Blueberry muffins- healthy and beautiful!!

I just cant stop myself buying bluberries whenever I see them at the supermarket. They are not so expensive and too tempting to resist myself buying them even if I dont have anything specific in my mind on how to use them. I had made a pretty cake with them before and now I was eager to make some muffins- and that too something really healthy and guilt free.So using the plain flour was out of question and it had to be wheat. But recently I saw jayasree using the multigrain atta by pilsbury and fortunately I found that in a Indian store here. So that had to be an excellent substitute as it contains wheat flour along with ragi, barley,lentil,soy and maize. I thought the result was going to be a chewy and a dense cake, I dont mind, I love cakes that way too. But no, the cake was soft , spongy ,moist and light too. It was just awesome and delicious, absolutely guilt free. You will agree when you see the recipe.

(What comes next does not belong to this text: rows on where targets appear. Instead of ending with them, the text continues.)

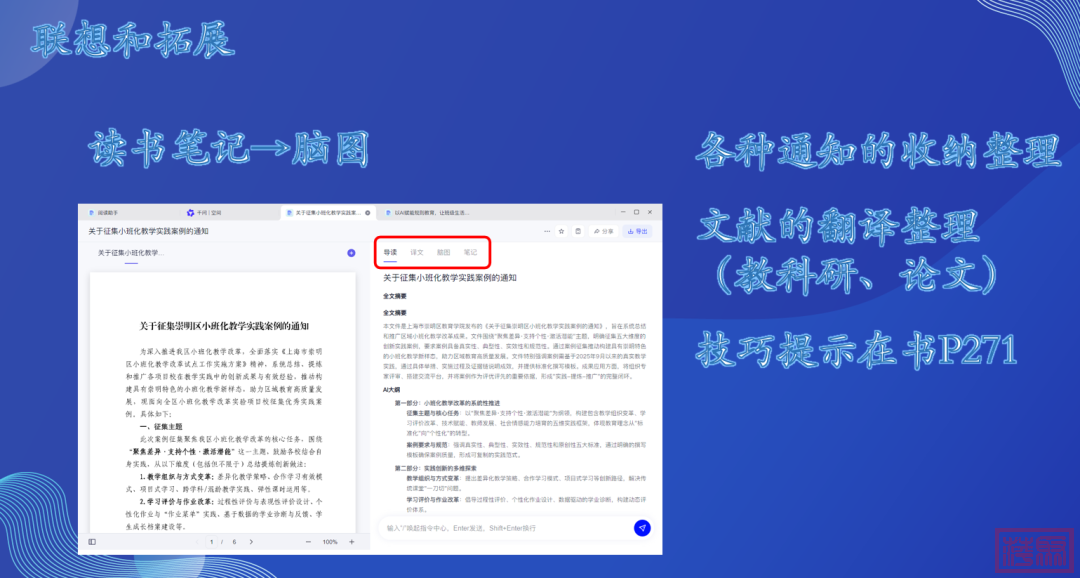Switch to the 导读 tab
This screenshot has height=578, width=1080.
(390, 253)
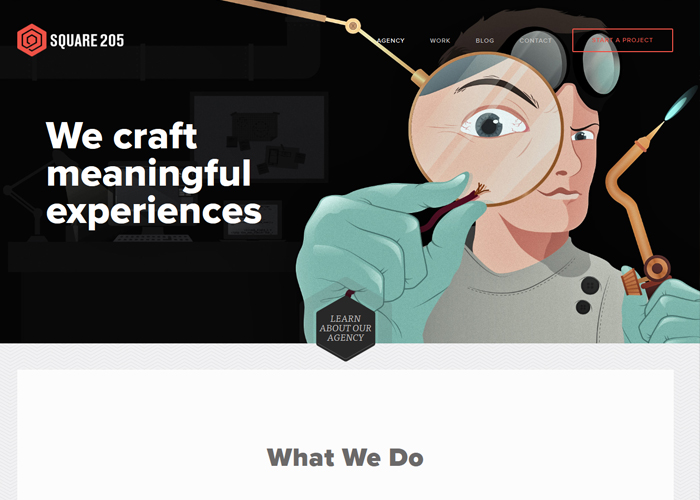Click the dim desk lamp in the background
The height and width of the screenshot is (500, 700).
[33, 196]
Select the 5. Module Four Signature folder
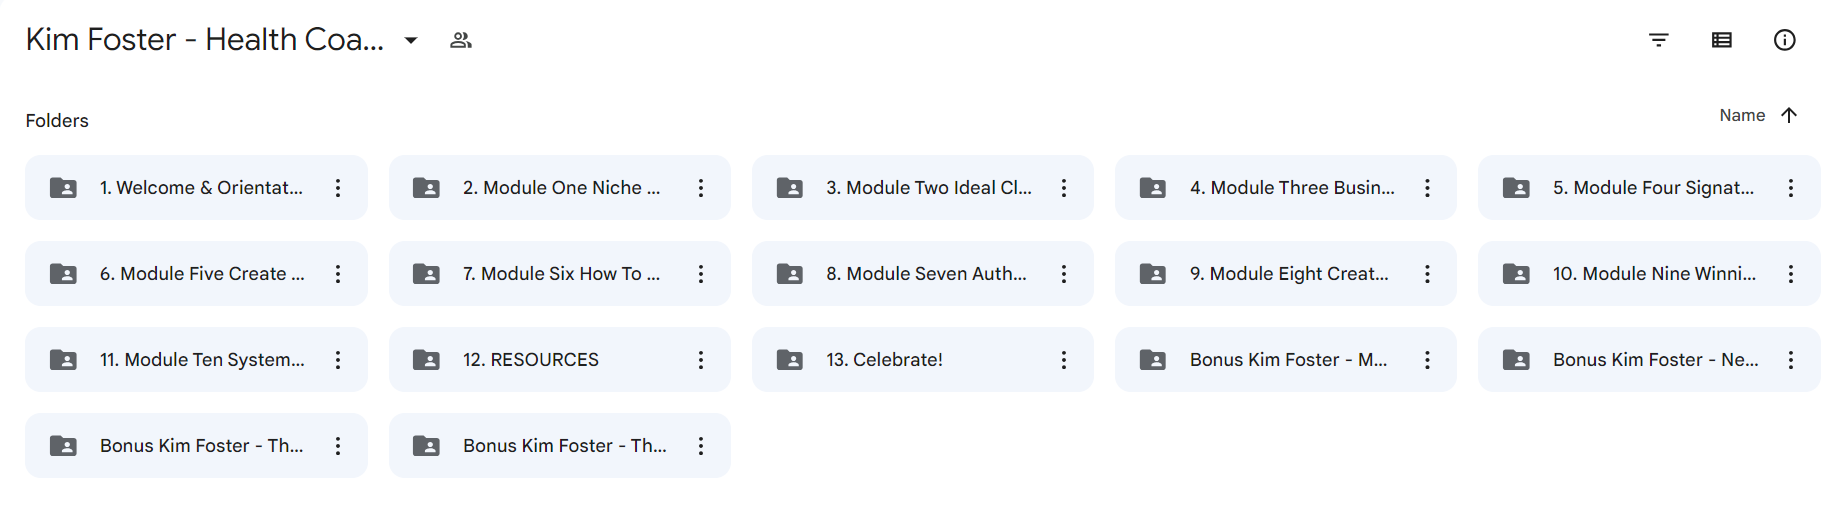 point(1649,187)
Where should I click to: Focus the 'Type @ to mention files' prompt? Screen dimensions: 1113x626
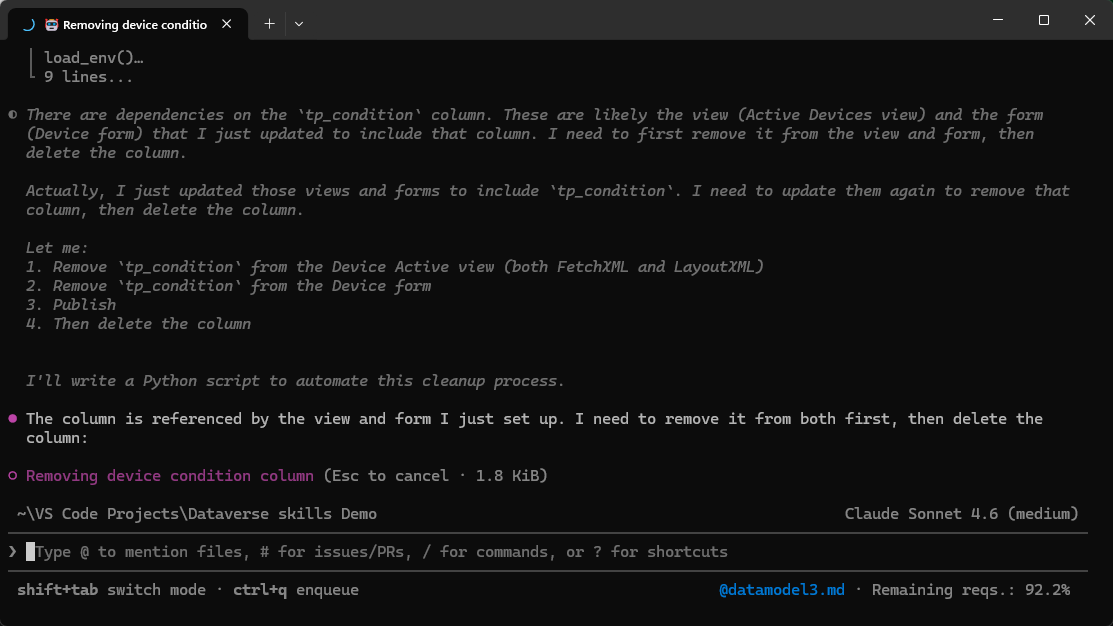[x=381, y=552]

blueberry muffinsIngredients-
Pilsbury multigrain atta- 2 cups
Baking powder- 2 1/2 tsp
Baking soda- A pinch
Brown sugar-3/4 cup
Oil- 1/2 cup
Yogurt/curd- 3/4 cup
Egg- 1
Vanilla essence- 1tsp
Bluberries- 1/2 cup

Mix all the dry ingredients together(except the berries) in a bowl. In another bowl, beat the egg and sugar lightly and combine with oil and curd and mix well. Add the essence. Now slowly fold in the flour mixing well so that no lumps are formed to get a smooth creamy batter. Fold in the berries and mix lightly.
Now pour them into the cups and bake in a preheated oven at 180c for 25 minutes.